Bears seized the negotiation floor on Monday in the Pakistan Stock Exchange (PSX) as the shares proceeded to reject 1,300 points in intra -trade trade.

The KSE-100 reference index decreased 1178.46, or 1.03 percent, to stand at 113,077.26 points at 12:50 AM from the last closure of 114,255.72 points.

After solid actions in the last five months, the PSX became bass in the first month of 2025 due to uncertain global and internal political scenarios after the execution of Donald Trump’s policy in the United States, which includes promoting the manufacturing sector of The United States by imposing import rates on its main business partners.

The Trump administration has imposed tariffs on Canada, Mexico and China, as of February 1, which can trigger a commercial war, alter the global trade balance and cause consequences.

However, Pakistani actions remained depressed in the last two weeks of January, pushing the stock market to the red zone.

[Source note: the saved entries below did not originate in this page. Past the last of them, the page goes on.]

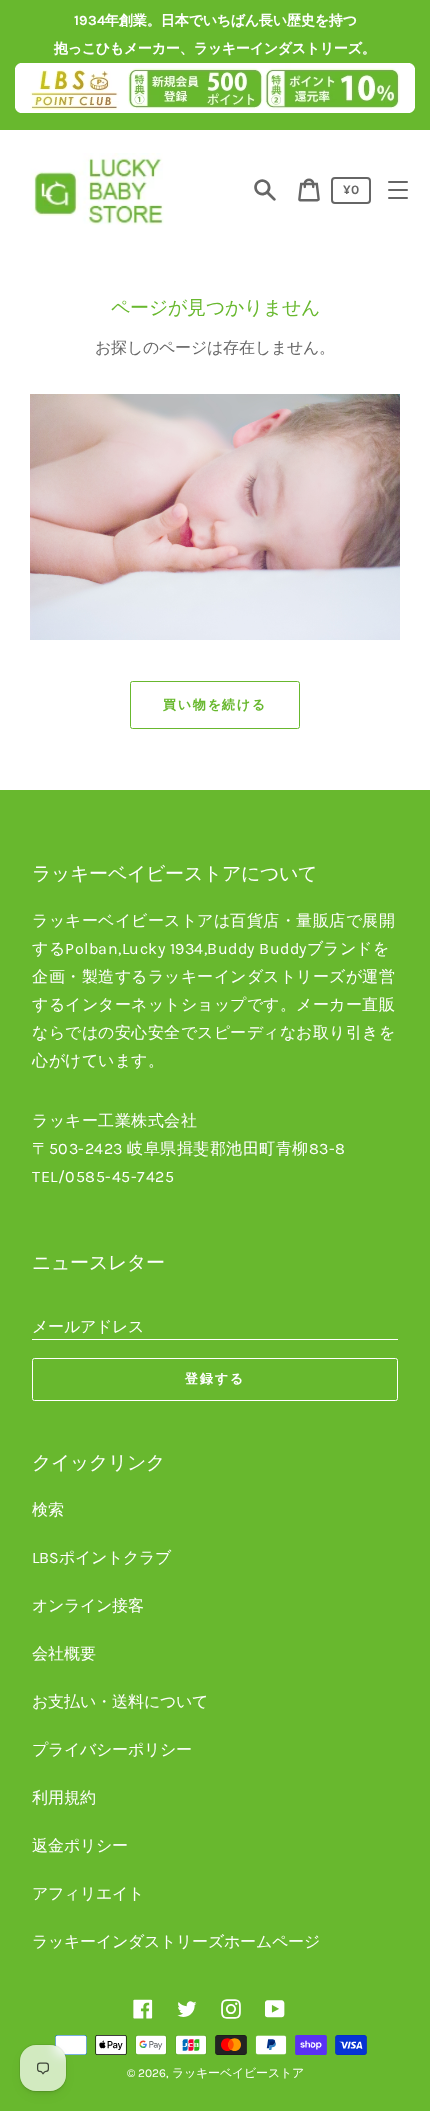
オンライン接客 (88, 1605)
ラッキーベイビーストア (238, 2073)
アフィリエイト (88, 1893)
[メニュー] (398, 190)
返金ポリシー (80, 1845)
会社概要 (64, 1653)
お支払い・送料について (120, 1701)
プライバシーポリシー (112, 1749)
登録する (215, 1378)
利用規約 (64, 1797)
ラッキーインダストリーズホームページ (176, 1941)
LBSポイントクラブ (101, 1557)
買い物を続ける (215, 704)
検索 (48, 1509)
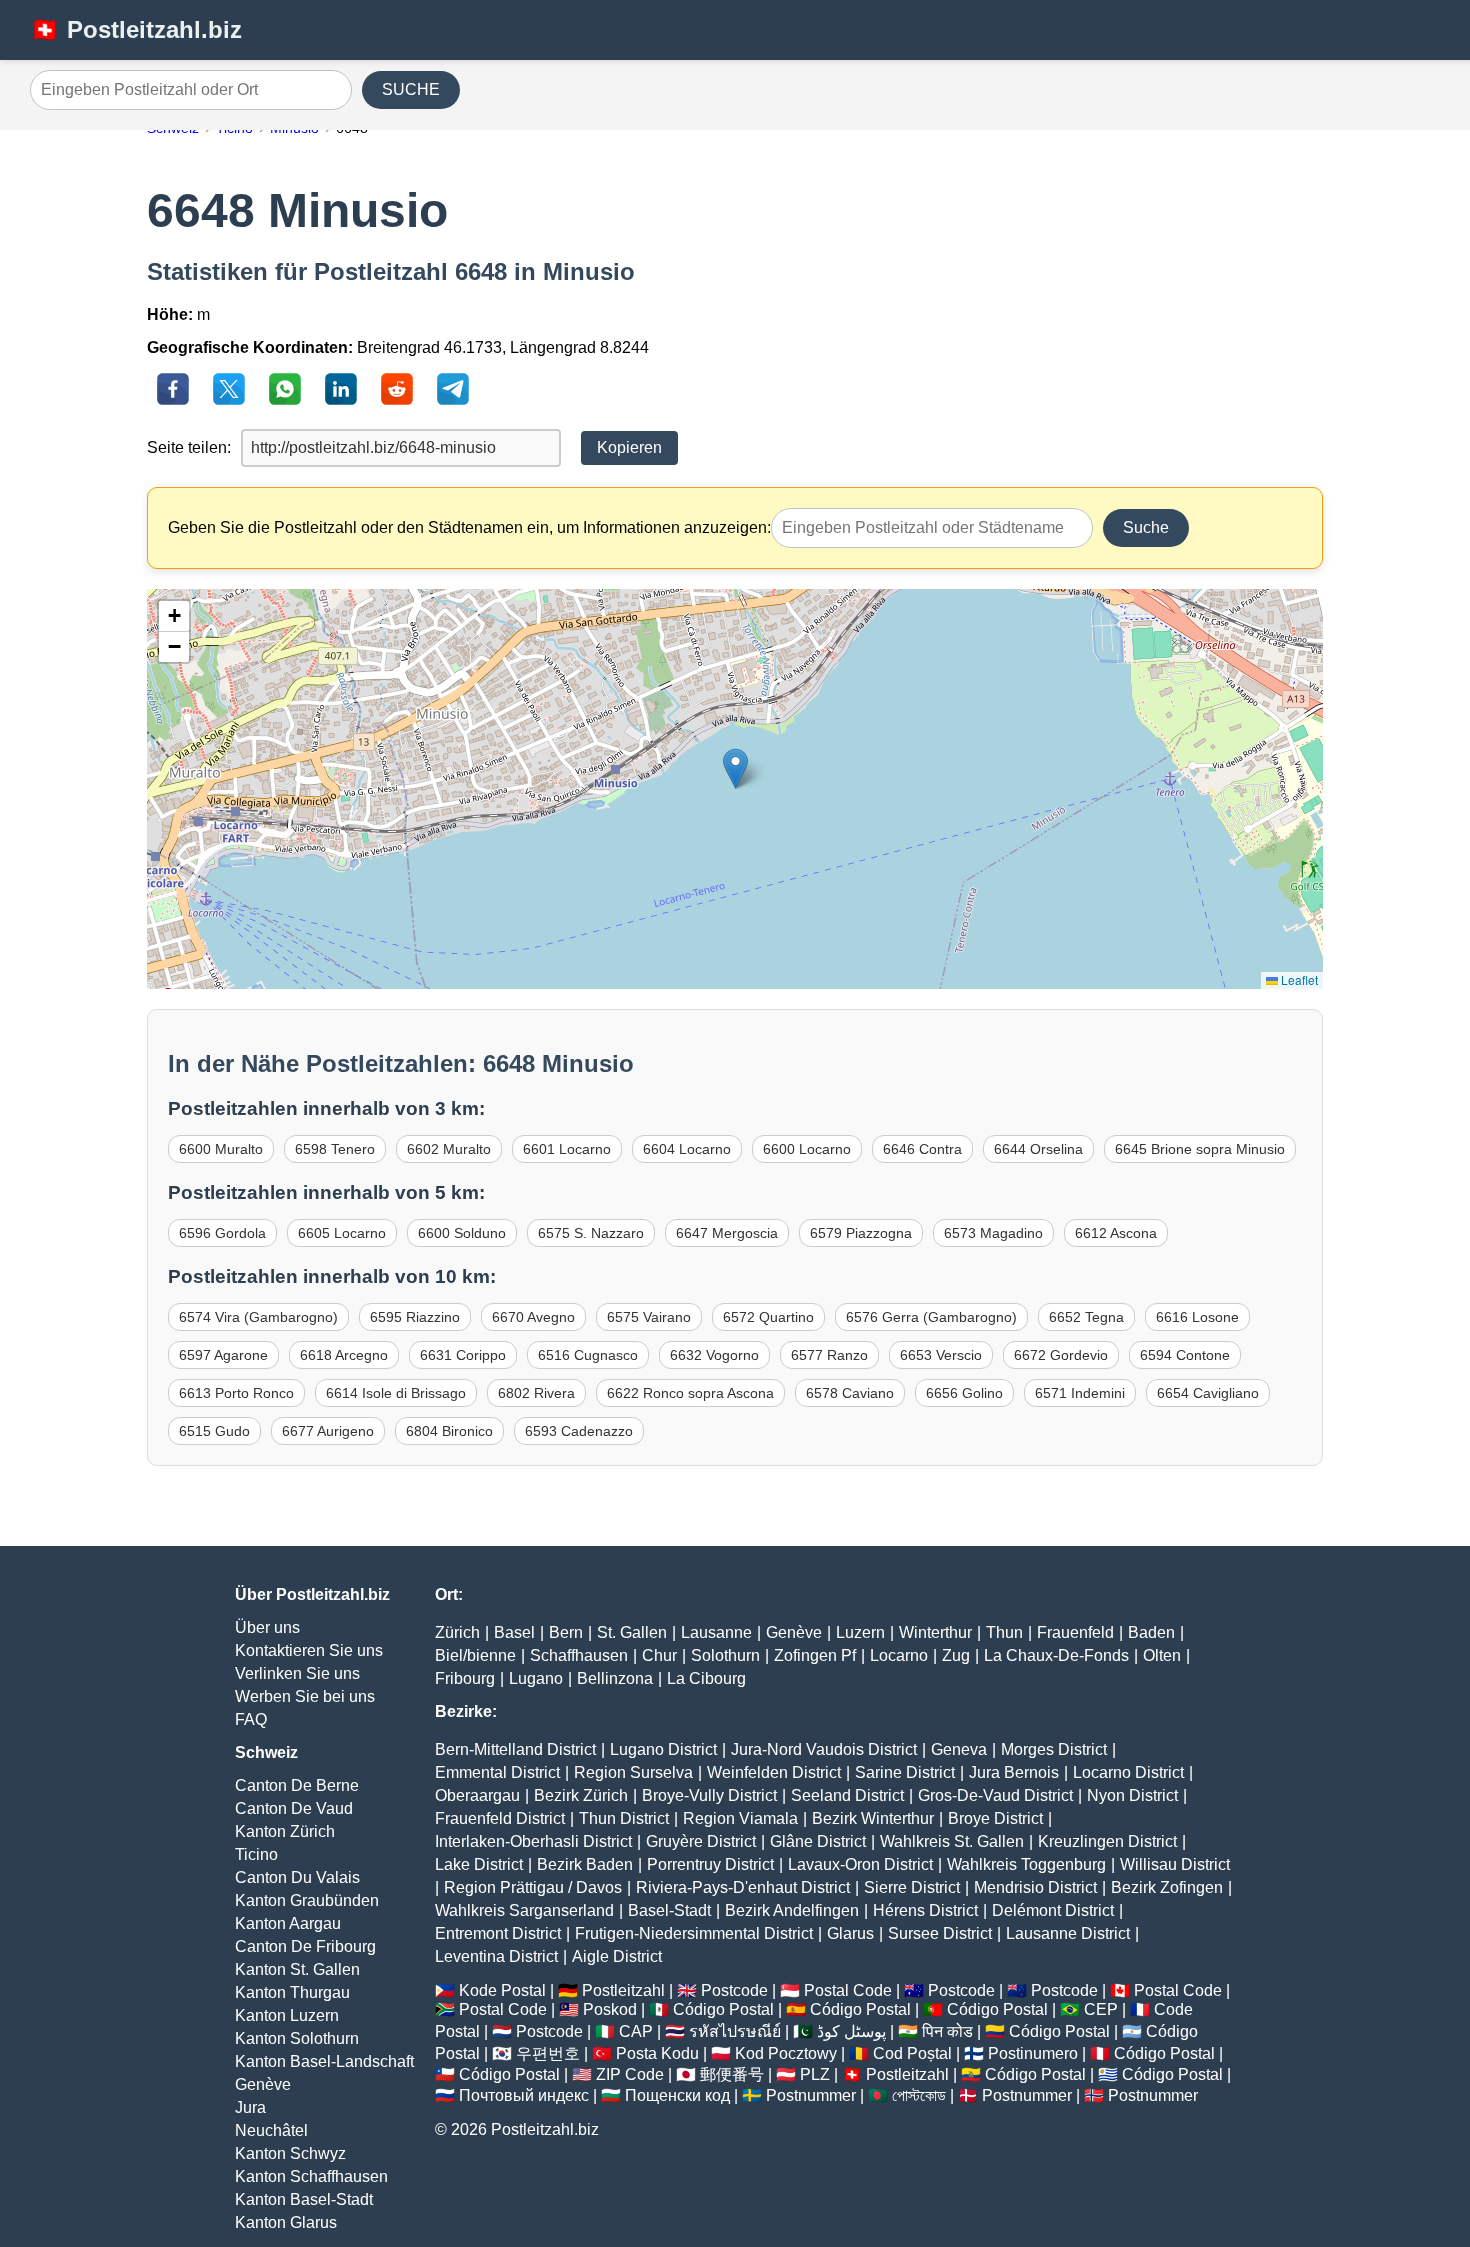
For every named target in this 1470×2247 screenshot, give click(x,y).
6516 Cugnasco (588, 1355)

In the midst of the situation, nerve investors continued to discharge their holdings in the context of the uncertain economic and political situation, which was well reflected in the lack of tax collection projections, the fall in currency reserves, the weakest rupe The contraction of large -scale manufacturing despite mass rates cuts for the last seven months, carrying the policy rate of the State Bank of Pakistan to 12 percent of an unprecedented level of 22PC in June 2024 in six intervals.

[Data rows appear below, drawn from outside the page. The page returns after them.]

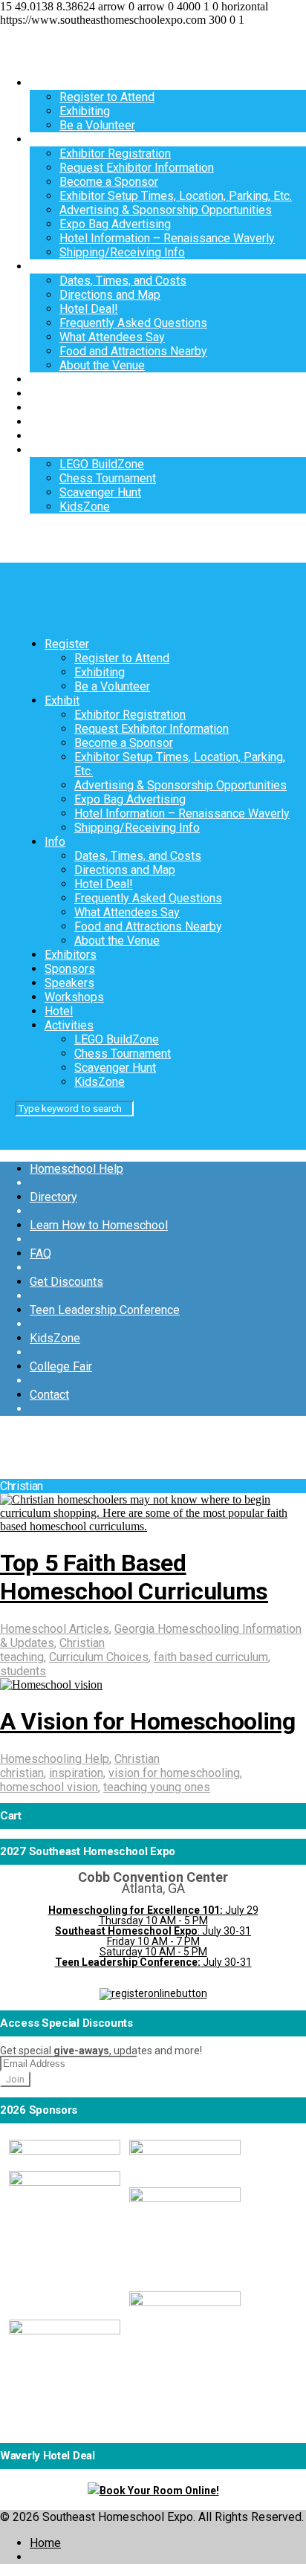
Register (52, 83)
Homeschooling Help (54, 1759)
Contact (49, 1395)
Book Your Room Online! (159, 2490)
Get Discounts (66, 1282)
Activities (54, 450)
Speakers (54, 408)
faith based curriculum (211, 1657)
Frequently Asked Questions (133, 323)
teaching (22, 1657)
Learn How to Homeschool (99, 1225)
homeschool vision (49, 1787)
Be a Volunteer (97, 125)
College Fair (61, 1366)
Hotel (44, 436)
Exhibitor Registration (115, 153)
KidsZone (84, 506)
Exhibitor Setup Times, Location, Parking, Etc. (175, 196)
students (23, 1671)
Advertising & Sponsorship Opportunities (165, 210)
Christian (82, 1643)
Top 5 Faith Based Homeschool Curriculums (134, 1577)
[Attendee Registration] (153, 1993)
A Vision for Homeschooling (148, 1721)
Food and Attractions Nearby (133, 351)
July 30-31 (153, 1962)
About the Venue (102, 365)
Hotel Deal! (88, 309)
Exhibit (47, 139)
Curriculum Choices (99, 1657)
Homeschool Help (76, 1169)
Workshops (59, 422)
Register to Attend (106, 97)
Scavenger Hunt (100, 492)
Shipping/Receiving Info (122, 252)
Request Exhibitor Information (136, 168)
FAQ (40, 1253)
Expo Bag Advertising (115, 224)
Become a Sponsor (108, 182)
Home (45, 2543)
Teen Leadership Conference (105, 1310)
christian (22, 1773)
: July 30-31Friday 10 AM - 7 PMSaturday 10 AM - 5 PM (153, 1941)
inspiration (76, 1773)
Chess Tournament (107, 478)
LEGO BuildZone (101, 464)
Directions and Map (109, 295)
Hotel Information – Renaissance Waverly (167, 238)
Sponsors (55, 393)
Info (40, 266)
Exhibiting (84, 111)
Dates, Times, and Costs (122, 281)
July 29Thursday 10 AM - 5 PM (153, 1915)
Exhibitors (56, 379)
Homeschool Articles (54, 1629)
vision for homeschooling (174, 1773)
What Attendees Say (112, 337)
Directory (53, 1197)
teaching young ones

Export -related actions, the coins collapse in Trump’s ‘America First’ movement

Emerging Asian currencies and actions fell on Monday after the president of the United States, Donald Trump, slapped tariff Export -centered economies in the region.

The markets were fallen in Asia, with the actions that depend on the exports that are getting most, ranging from Japanese car manufacturers to chips manufacturers in Taiwan, South Korea, to Chinese electronic commerce companies.

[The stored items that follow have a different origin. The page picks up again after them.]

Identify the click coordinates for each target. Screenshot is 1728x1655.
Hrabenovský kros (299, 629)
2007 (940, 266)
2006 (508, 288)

As Trump had promised last month, the United States arrived in Canada and Mexico with duties of 25 percent and China with a tax of 10 percent, with retaliation movements promised immediately by Canada and Mexico, the two main US commercial partners.

China said it would challenge Trump’s taxes in the World Trade Organization.

The reality of a commercial war sent the Mexican peso to its lowest in almost three years, the Canadian dollar to a low -cost Yuan of 22 years and a minimum record.

All coins in Asia collapsed, with Thai Baht and Indonesian rupe among the main losers.

“In the coming weeks, tariffs are likely to represent a cantilever in the markets and contribute to volatility, at least until investors obtain greater clarity on the road and the destination of the United States commercial policy,” said the UBS analysts.

The markets in Taipei fell 3.5 percent, while Seoul was lower 2.5pc, heavy by exporters. Samsung Electronics and Taiwan semiconductor manufacturing CO (TSMC) chips exporters yield 2.7pc and 5.7pc, respectively.

TSMC was seen updating with the general sale of actions in artificial actions related to intelligence last week, when Taiwan was closed by the New Year lunar.

Bangkok shares quoted around a minimum of more than five years. The actions in Yakarta lost 2.2pc in their weakest negotiation session in six months.

The coal of heavyweight Adaro Andalan and Adaro Minerals fell 4.5pc and 8pc each, dragging the local reference point. Indonesia, the largest economy in Southeast Asia, reported annual inflation below the target range of the Central Bank, a sign that a surprise policy that decreased last month increased spending and reinforced the case for another rate cut.

The Rupiah was quoting 0.9pc lower against Greenback. The Indian rupee was further weakened to a new minimum, since investors bet on rates cuts by the local central bank. The Filipino weight and the Ringgit de Malaysia fell 0.4pc and 0.8pc, respectively.